今回の脆弱性によって影響を受ける可能性があるのは、Junos OSのバージョン20.4R3〜S8、1.2R3〜S6、21.3R3〜S5、21.4R3〜S4、22.1R3〜S3、22.2R3〜S1、22.3R2〜S2、22.3R3、22.4R2〜S1、22.4R3、23.2R1より前のものを実行しているSRXシリーズのファイアウォールとEXシリーズのスイッチ。

SRXシリーズおよびEXシリーズのユーザーは、できるだけ早くアプライアンスを最新のJunos OSにアップデートするよう推奨されている。

CypherRATとCraxsRATマルウェアの開発者の正体を研究者らが暴く

Security Week – August 21, 2023

サイバーセキュリティ企業Cyfirmaが、リモートアクセス型トロイの木馬(RAT)のCypherRATおよびCraxsRATの開発者の正体を突き止めたと主張している。
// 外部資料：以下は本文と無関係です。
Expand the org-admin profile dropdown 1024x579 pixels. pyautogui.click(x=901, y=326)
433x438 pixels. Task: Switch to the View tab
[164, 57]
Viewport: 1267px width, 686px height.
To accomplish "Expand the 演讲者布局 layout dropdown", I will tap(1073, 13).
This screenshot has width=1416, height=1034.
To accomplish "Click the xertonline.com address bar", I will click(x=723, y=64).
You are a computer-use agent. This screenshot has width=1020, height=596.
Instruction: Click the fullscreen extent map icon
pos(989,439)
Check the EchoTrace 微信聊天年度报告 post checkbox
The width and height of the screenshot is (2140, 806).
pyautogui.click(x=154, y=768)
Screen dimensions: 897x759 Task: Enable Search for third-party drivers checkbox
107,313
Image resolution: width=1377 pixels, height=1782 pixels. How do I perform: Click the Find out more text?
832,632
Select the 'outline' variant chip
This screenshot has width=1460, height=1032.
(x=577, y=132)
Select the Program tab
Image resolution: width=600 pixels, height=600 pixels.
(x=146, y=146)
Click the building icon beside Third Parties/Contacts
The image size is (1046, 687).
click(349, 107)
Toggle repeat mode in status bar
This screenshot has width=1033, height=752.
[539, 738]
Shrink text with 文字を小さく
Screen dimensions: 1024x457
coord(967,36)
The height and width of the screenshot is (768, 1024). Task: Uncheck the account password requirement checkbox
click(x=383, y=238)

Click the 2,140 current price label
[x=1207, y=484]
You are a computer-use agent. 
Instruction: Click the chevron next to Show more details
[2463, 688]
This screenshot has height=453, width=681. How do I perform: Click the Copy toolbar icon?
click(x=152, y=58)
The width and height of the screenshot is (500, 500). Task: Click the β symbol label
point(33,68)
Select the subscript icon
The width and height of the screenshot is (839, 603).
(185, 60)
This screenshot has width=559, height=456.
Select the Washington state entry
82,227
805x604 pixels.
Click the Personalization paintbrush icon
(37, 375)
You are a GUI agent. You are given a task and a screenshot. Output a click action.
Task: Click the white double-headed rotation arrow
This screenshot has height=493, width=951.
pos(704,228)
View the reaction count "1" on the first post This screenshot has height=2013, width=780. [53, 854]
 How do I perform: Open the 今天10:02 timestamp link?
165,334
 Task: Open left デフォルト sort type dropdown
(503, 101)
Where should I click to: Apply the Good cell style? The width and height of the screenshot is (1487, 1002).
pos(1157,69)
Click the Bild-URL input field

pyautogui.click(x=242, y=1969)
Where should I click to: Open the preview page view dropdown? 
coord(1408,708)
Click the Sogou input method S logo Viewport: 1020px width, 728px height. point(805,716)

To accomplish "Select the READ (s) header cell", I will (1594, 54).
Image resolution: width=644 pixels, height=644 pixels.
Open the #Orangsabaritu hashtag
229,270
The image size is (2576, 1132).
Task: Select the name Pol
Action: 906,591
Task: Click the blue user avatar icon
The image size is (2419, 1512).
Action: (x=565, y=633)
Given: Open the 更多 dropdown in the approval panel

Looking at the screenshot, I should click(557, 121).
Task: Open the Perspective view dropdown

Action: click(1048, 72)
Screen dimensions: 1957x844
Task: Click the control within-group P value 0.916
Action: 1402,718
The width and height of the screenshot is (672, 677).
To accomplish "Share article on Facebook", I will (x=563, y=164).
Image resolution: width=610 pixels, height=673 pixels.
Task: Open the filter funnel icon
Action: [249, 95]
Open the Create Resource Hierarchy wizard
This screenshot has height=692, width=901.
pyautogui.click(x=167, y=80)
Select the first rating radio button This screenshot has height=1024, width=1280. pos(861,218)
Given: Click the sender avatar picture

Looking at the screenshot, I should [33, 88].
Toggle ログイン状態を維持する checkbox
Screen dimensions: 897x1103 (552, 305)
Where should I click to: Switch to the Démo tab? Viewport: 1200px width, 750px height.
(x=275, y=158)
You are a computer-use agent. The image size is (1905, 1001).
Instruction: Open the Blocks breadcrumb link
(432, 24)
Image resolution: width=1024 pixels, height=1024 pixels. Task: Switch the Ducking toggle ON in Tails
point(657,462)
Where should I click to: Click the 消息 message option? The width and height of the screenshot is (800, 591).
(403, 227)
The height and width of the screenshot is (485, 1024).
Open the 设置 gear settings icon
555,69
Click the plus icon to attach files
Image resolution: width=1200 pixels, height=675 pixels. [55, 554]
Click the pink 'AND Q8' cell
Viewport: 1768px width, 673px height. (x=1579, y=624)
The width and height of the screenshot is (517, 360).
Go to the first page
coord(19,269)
「EVLF DEV」というハンドル名を使用するこの人物はシリアで8年前から活動している男性であると、同社は高い確度で結論付けている。EVLF DEVはこれらの2つのRATをさまざまな脅威アクターに販売し、7万5,000ドル以上を稼いだと考えられているほか、マルウェア・アズ・ア・サービス(MaaS)の運営者でもあるという。

EVLFは過去3年間、現在入手可能なRATの中でも最も危険なAndroid RATの1つであるCraxsRATをサーフェスウェブストアで提供しており、これまでに少なくとも100件の永久ライセンスを販売している。CraxsRATビルダーには、高度に難読化されたパッケージを生成して攻撃タイプに応じたコンテンツのカスタマイズを可能にする機能、検出を回避するためのクイックインストール機能などがある。また同RATは、感染したデバイス上でデバイスの正確な位置情報を取得したり、連絡先を盗み出したり、メッセージや通話のログを読み取ったりできる。

さらに、CyfirmaがEVLFの所在を調査した結果、登録者が1万人以上存在するTelegramチャンネルと暗号ウォレット(いずれも同開発者所有)が発見され、そこから少なくとも3年間にわたるRATの販売収益が明らかになったという。同社の申請によりこのウォレットの資産は凍結されているが、これを理由にEVLFが暗号ディスカッションフォーラム上でスレッドを立てたため、同社はこの開発者の本名、さまざまなユーザー名、IPアドレス、Eメールアドレスといった追加情報も得ることができたとのこと。